The group is also developing a climate version of the Aladdin risk management technology it uses, which will include wide range of climate data, risk measurement and implementation capabilities.
Returning to Fink’s letter to CEOs, he discusses the “sustainability premium” where companies with better ESG profiles are performing better than their peers and added there has never been a more important time for companies to respond to the needs of all their stakeholders.
“We are at a moment of tremendous economic pain. We are also at a historic crossroads on the path to racial justice – one that cannot be solved without leadership from companies. A company that does not seek to benefit from the full spectrum of human talent is weaker for it – less likely to hire the best talent, less likely to reflect the needs of its customers and the communities where it operates, and less likely to outperform.”
He added BlackRock expects companies in all countries to have a “talent strategy” that reflects long-term plans to improve diversity, equity, and inclusion, while emphasising it holds its own to this same standard.
He ends the letter on an optimistic note as he looks a recovery from the Covid-19 disruption, but also improved attitudes at corporate management level.

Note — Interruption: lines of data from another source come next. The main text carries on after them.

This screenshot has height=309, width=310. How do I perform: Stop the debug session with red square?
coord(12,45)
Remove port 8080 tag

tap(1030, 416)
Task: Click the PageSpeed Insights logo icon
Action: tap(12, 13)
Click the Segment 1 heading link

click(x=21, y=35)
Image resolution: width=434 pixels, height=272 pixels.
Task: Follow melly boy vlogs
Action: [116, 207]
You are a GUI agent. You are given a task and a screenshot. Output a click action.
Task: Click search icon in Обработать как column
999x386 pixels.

“I have seen how many companies are taking these challenges seriously – how they are embracing the demands of greater transparency, greater accountability to stakeholders, and better preparation for climate change. I am encouraged by what I have seen from businesses. And now, business leaders and boards will need to show great courage and commitment to their stakeholders. We need to move even faster – to create more jobs, more prosperity, and more inclusivity. I have great confidence in the ability of businesses to help move us out of this crisis and build a more inclusive capitalism,” he said.

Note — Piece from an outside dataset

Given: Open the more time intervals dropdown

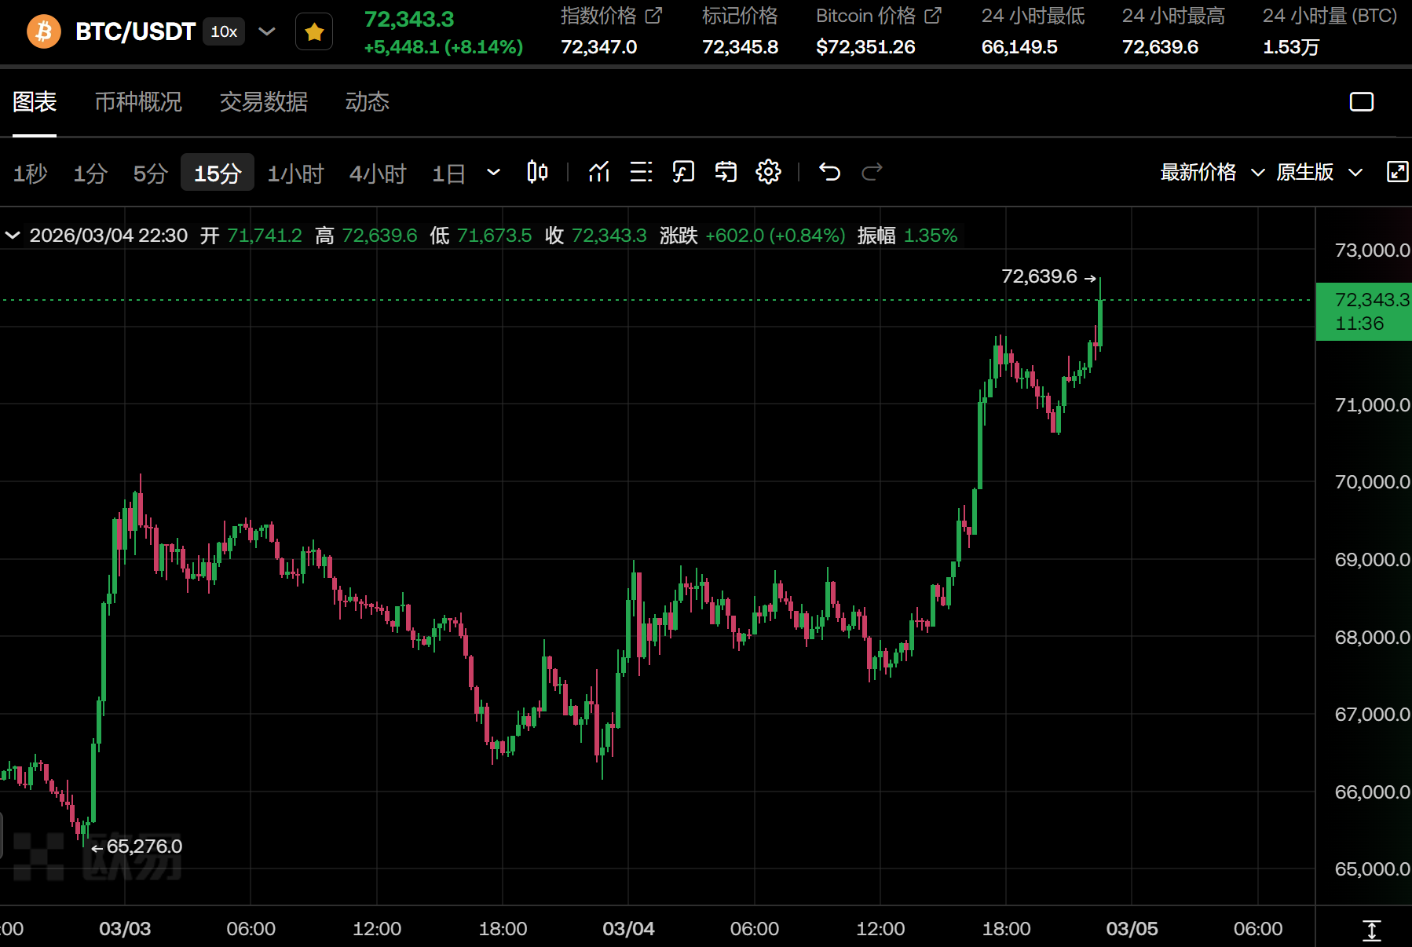Looking at the screenshot, I should pyautogui.click(x=493, y=172).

It has been highlighted by commentators that Fink’s letters does not mention the company’s fossil fuel investments, with Reclaim Finance research indicating the group has some $85bn holdings in coal. Campaigners warn BlackRock’s continued support for the most polluting fossil fuels undermines its claim to climate leadership.

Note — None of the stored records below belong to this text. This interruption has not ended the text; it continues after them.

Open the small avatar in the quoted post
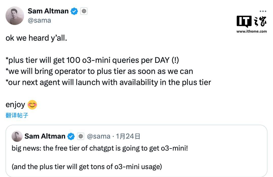The image size is (273, 177). point(17,136)
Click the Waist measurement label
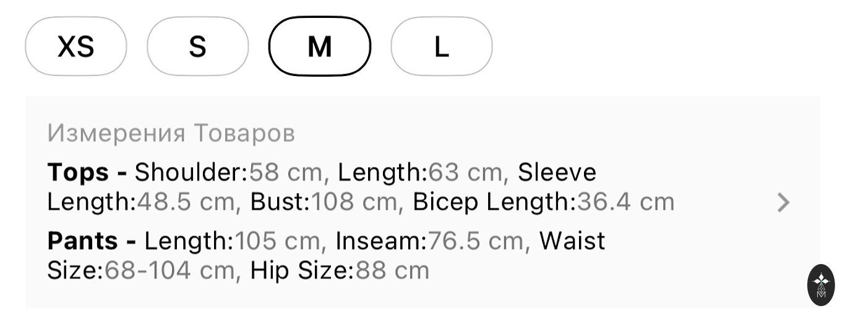Viewport: 845px width, 316px height. [x=572, y=241]
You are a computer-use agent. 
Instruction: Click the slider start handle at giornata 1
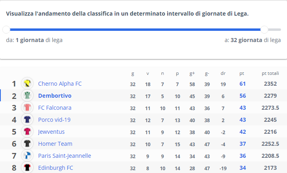pyautogui.click(x=6, y=30)
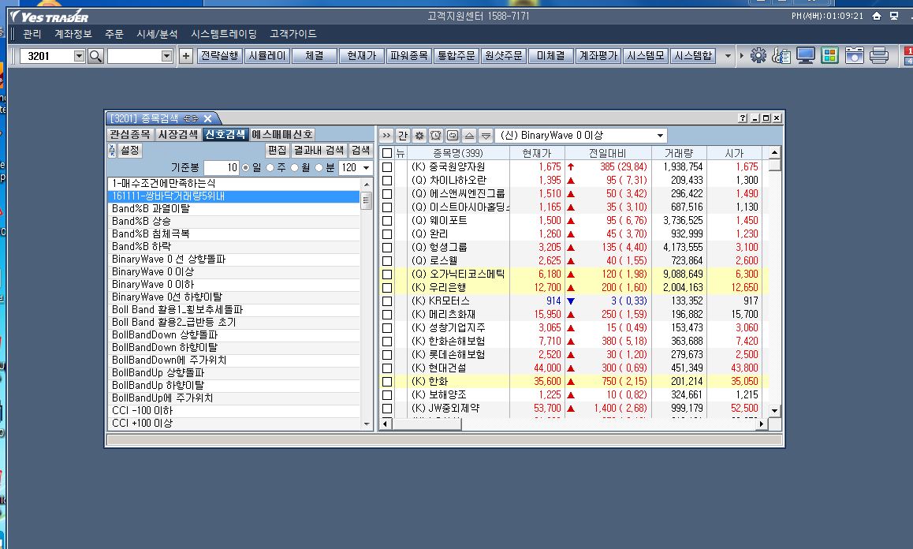Screen dimensions: 913x549
Task: Open the 3201 screen number dropdown
Action: pos(79,56)
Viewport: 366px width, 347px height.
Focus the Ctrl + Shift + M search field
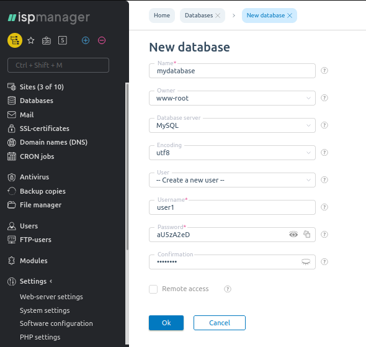(58, 65)
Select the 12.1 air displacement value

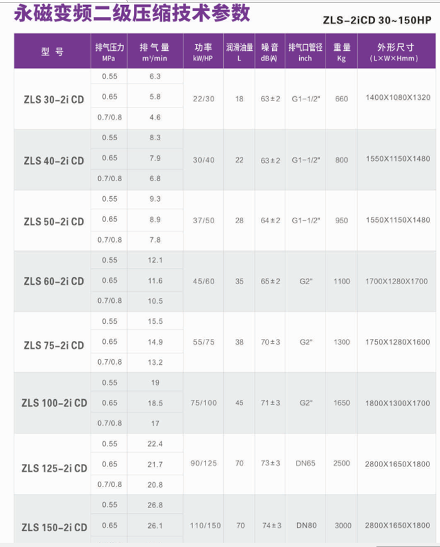click(155, 260)
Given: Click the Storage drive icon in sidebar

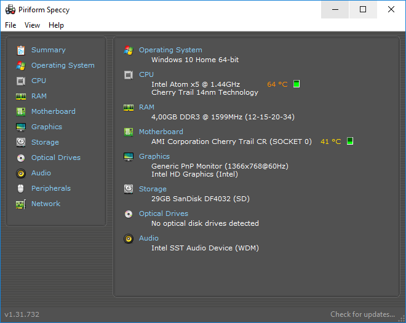Looking at the screenshot, I should (21, 142).
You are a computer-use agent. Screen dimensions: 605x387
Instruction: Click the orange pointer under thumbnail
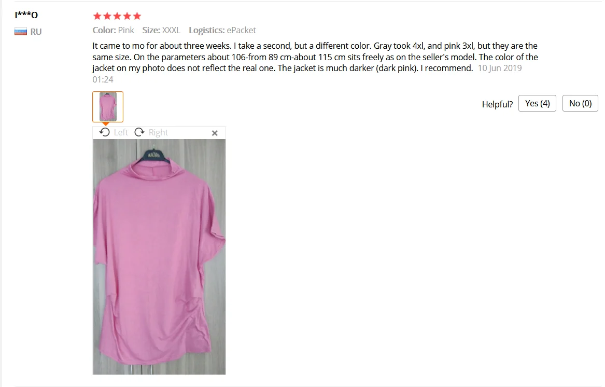click(105, 124)
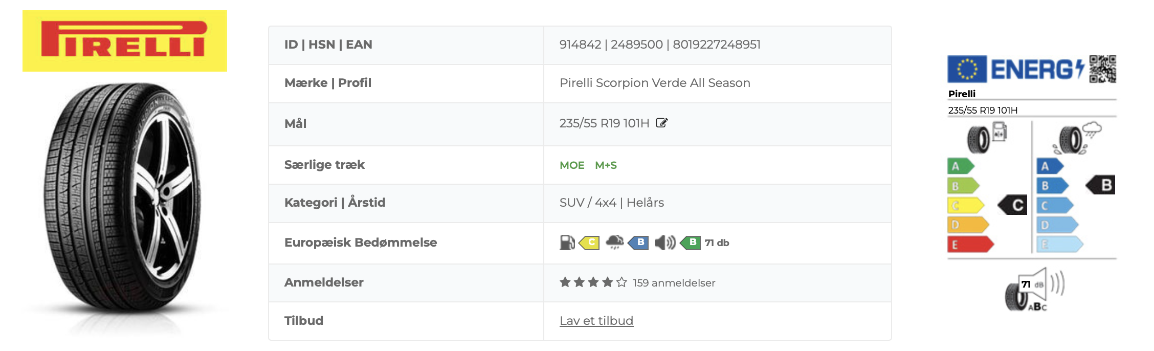Click the blue wet grip B badge in the table
The width and height of the screenshot is (1154, 351).
tap(639, 243)
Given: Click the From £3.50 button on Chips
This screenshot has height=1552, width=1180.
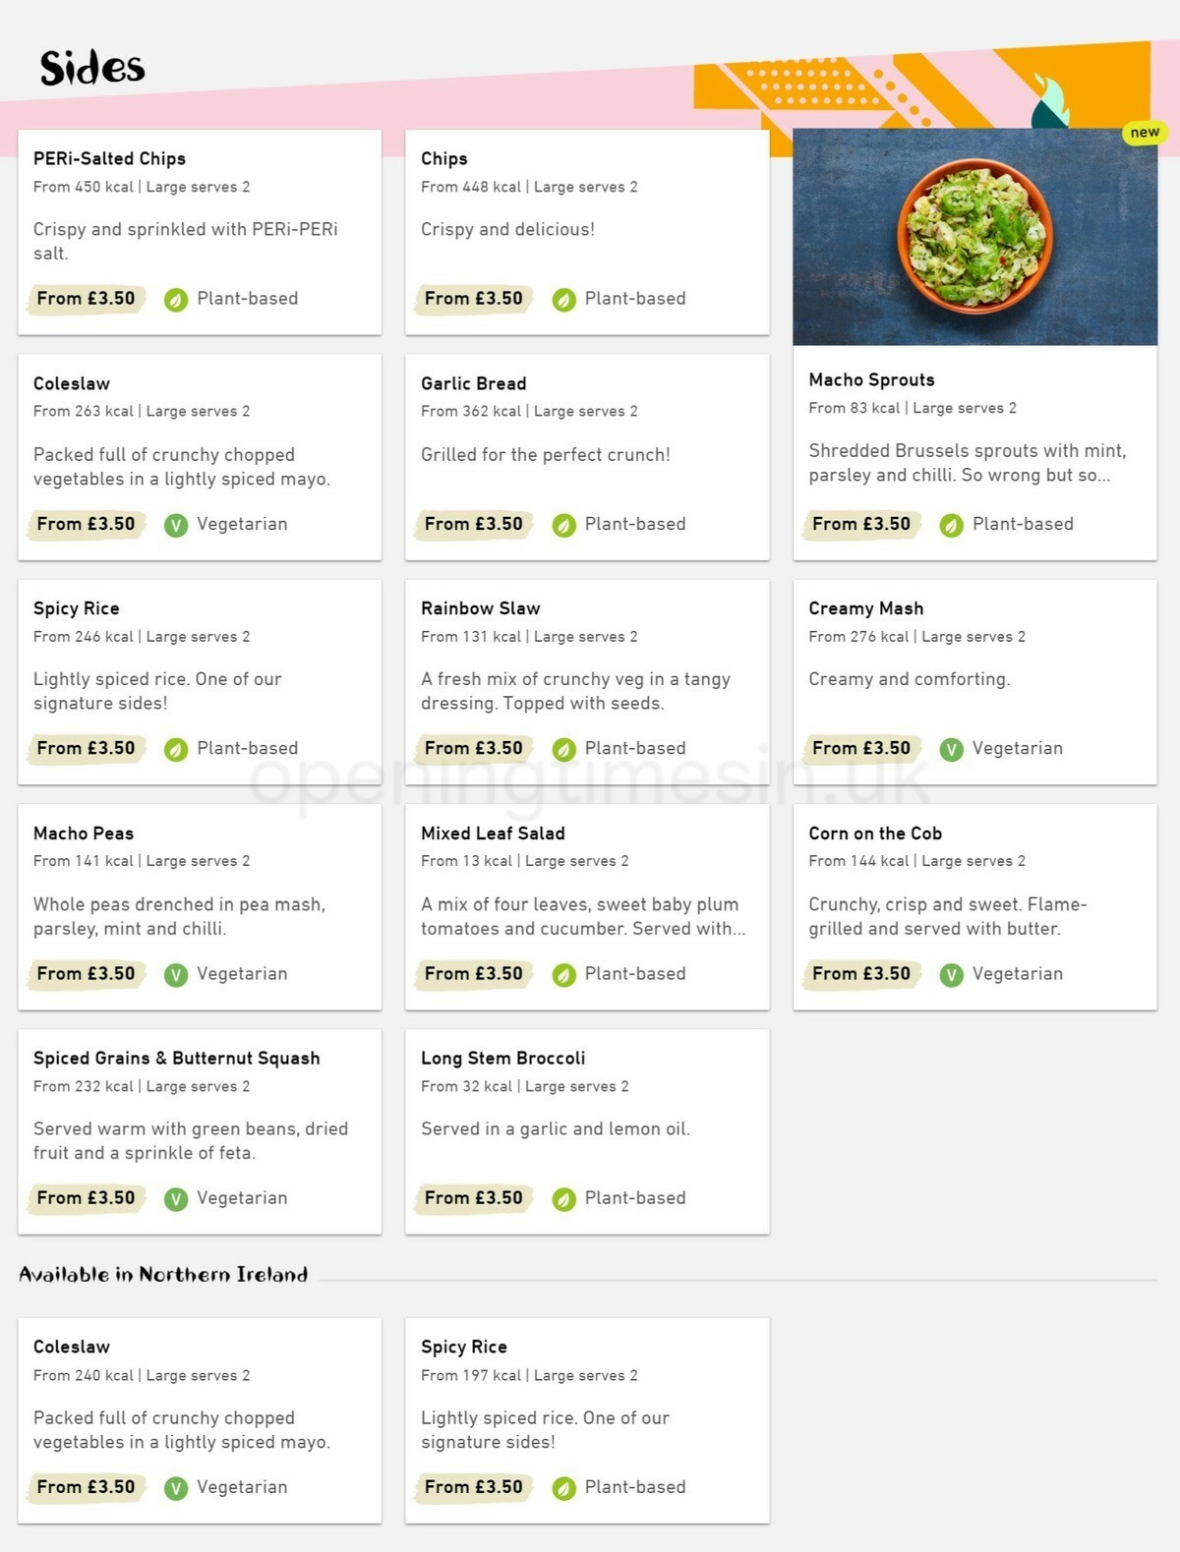Looking at the screenshot, I should (473, 298).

Lara Cuvelier, sustainable investments campaigner at Reclaim Finance, commented: “Larry Fink’s new net-zero commitment could be a positive step if it were paired with concrete and immediate action to stop investing in new fossil fuels. But a year after its first, extremely weak coal commitment, BlackRock has yet to announce a more ambitious policy.
“Rather, BlackRock’s $24bn investments in coal expansion are a perfect illustration of how investors can hide behind ESG credentials and net-zero commitments. Whilst new commitments on voting are welcome, there is no time left to engage with companies that are still actively building new coal projects, with climate scientists stating since 2015 that new coal is incompatible with the Paris objectives.”
Meanwhile, Global Canopy executive director Niki Mardas said BlackRock has not addressed the role it plays in the tropical deforestation and the biodiversity crisis.
Niki Mardas, Executive Director of Global Canopy, said: “There is no solution to climate change without a solution to deforestation. Yet a great majority of the world’s largest financial institutions are looking the other way on this vital issue. Some are making big announcements on climate change, while failing even to have a deforestation policy in place.
“It is great to see BlackRock’s support for net-zero targets, but we cannot solve the climate crisis without also tackling deforestation, and BlackRock still fails to address this issue in its portfolios. BlackRock wields huge influence in the market and if it were to set out a clear and ambitious policy on deforestation, it would send a clear message that this is an issue that must be addressed.”